* Exercise description
Your answer should be the lines below from the one holding "At what coordinates should I click to accomplish: Click" through the one holding "Given: Select the Спутник tab", copied exactly and with nothing else.

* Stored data
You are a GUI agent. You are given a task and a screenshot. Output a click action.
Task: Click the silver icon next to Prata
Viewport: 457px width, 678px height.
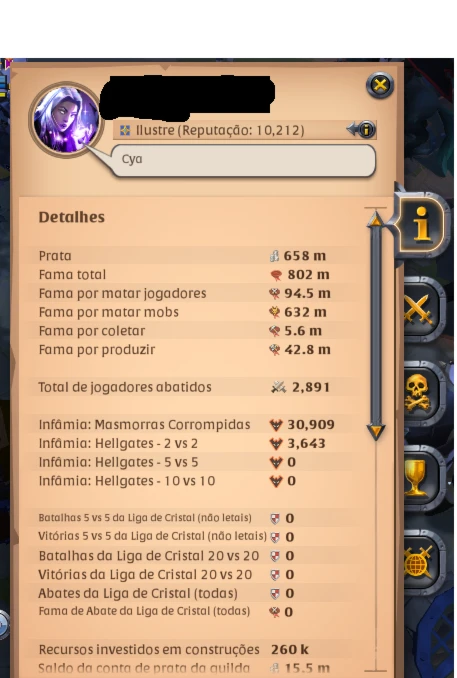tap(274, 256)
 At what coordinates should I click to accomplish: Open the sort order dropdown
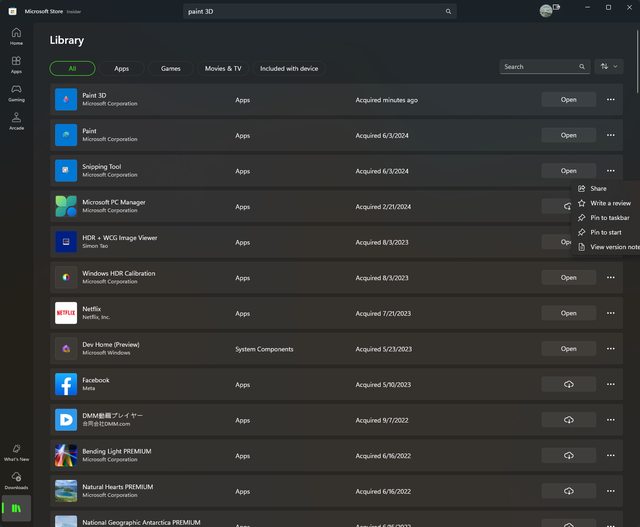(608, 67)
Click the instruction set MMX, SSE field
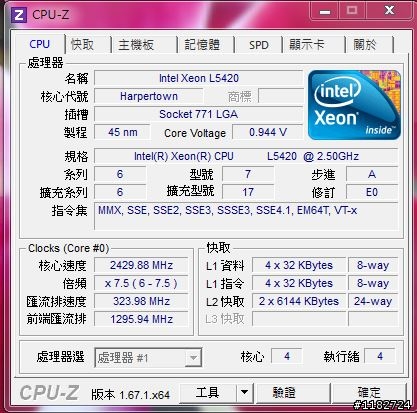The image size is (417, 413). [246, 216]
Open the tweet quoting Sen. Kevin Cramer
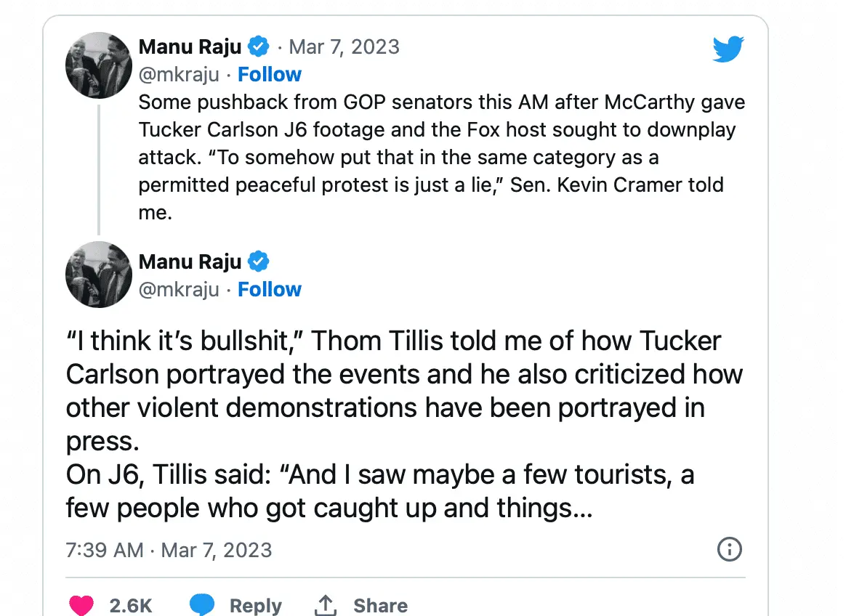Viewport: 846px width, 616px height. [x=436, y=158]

* * *

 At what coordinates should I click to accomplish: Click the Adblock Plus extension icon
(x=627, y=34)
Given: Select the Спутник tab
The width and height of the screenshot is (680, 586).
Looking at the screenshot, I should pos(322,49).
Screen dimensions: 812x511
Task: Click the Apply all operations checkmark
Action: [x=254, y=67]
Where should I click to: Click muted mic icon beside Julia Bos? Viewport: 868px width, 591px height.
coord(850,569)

--

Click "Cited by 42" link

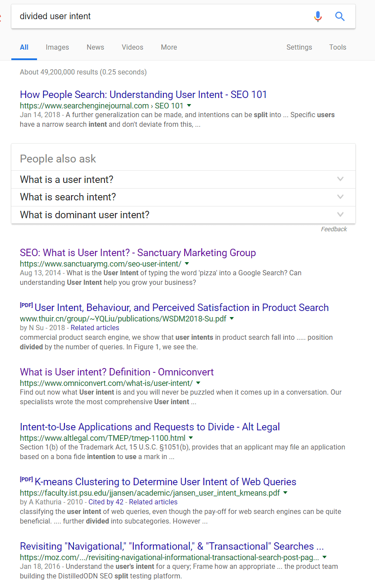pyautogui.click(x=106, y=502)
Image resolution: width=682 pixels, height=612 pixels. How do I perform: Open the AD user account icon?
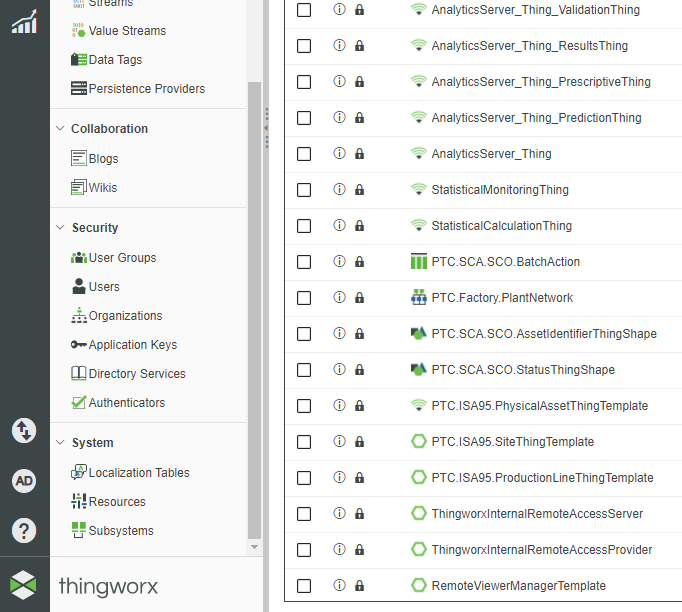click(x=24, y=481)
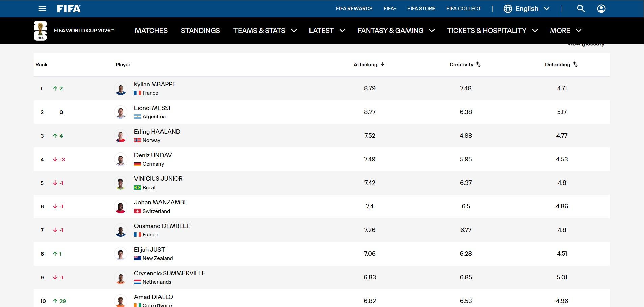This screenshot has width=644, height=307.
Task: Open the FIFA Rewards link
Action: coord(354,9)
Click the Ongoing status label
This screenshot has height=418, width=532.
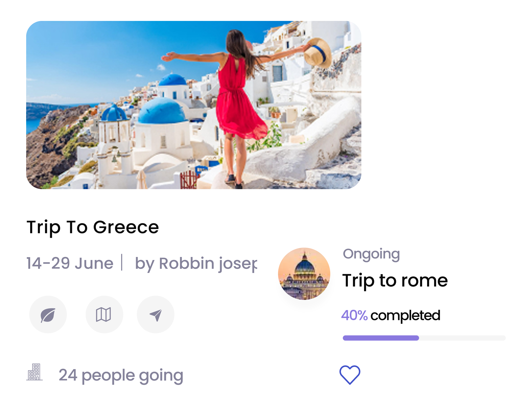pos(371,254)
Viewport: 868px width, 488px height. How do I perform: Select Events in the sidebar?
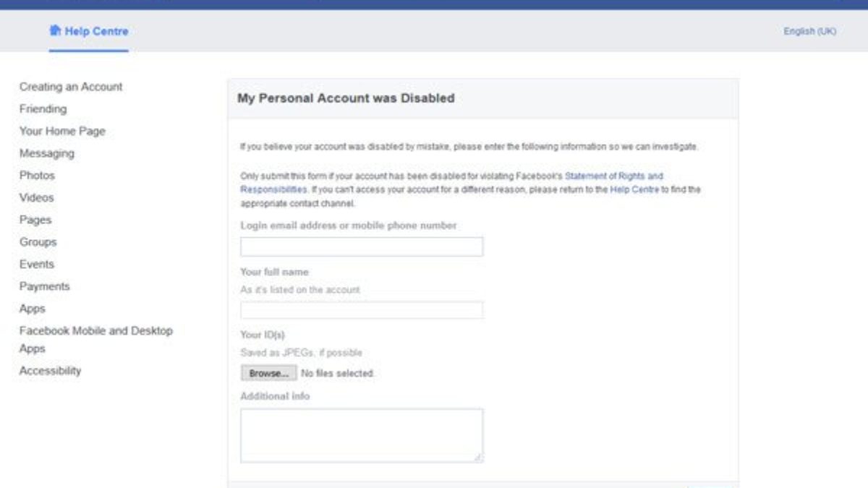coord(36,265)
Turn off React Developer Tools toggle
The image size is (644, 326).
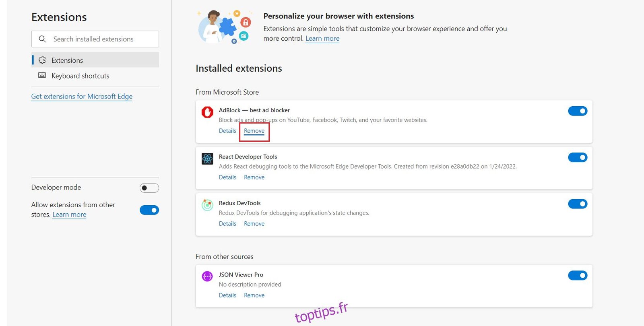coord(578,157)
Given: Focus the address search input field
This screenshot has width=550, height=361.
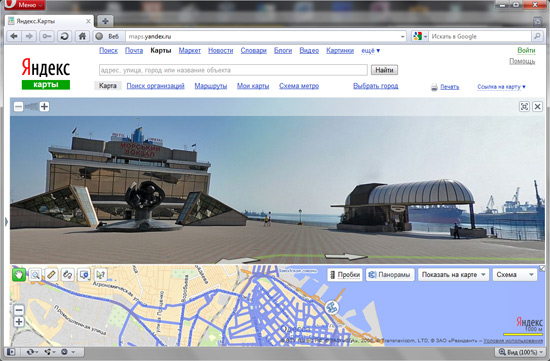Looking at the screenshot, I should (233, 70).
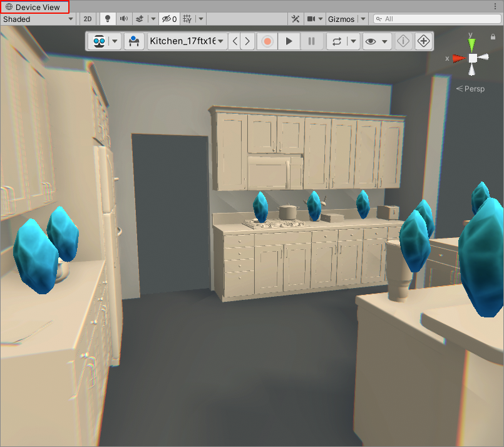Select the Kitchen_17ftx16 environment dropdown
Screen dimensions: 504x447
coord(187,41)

* Your response
 At what coordinates should I click to accomplish: Click the Adblock Plus extension icon
(x=627, y=34)
Given: Select the Спутник tab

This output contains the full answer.